## [Data extracts]

::::::::::

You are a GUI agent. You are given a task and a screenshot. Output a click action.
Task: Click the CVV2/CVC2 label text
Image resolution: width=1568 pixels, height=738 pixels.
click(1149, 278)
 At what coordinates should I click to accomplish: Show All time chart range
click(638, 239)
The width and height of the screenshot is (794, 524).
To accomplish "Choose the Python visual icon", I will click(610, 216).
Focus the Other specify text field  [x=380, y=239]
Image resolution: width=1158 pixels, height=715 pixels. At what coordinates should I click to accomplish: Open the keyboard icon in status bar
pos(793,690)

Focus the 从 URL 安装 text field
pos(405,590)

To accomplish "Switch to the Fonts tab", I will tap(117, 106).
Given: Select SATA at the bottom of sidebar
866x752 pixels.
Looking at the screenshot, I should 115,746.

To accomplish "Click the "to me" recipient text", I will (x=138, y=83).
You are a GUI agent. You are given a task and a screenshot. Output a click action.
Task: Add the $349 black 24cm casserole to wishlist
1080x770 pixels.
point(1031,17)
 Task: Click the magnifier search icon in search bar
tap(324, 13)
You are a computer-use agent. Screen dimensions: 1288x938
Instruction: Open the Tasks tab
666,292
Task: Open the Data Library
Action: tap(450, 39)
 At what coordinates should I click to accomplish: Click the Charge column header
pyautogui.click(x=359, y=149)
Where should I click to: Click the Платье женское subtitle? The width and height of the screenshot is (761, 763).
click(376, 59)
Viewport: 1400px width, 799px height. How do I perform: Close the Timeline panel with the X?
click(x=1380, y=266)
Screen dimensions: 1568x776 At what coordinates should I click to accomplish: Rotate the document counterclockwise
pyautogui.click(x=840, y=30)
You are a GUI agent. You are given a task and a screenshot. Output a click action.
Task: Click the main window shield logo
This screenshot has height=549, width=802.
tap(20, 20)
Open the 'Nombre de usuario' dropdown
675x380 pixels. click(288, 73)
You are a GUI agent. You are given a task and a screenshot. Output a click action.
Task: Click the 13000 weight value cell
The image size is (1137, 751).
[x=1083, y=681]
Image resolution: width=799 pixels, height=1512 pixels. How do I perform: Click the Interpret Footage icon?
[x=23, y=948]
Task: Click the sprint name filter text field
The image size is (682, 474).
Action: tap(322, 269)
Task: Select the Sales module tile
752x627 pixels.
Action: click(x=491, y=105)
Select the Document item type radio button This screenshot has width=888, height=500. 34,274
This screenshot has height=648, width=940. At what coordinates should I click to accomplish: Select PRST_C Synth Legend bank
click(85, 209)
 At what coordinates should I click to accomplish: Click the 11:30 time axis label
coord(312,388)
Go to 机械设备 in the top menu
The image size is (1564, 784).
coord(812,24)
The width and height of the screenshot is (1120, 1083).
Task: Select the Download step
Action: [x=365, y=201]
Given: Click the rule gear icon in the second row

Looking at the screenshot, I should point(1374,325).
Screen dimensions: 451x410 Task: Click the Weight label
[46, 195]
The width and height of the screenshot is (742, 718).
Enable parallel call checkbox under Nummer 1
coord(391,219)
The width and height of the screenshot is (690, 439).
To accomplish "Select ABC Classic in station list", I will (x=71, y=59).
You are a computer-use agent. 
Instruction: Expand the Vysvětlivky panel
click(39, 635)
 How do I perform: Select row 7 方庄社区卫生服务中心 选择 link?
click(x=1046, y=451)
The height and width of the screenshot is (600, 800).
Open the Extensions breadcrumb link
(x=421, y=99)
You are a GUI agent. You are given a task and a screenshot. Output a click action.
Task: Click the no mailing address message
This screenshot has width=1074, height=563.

::::::::::

## [To do]
Show every line in the records above that contains the word "computer".

## [Worked solution]
You are a computer-use agent. Screen dimensions: 1288x938
You are a computer-use agent. 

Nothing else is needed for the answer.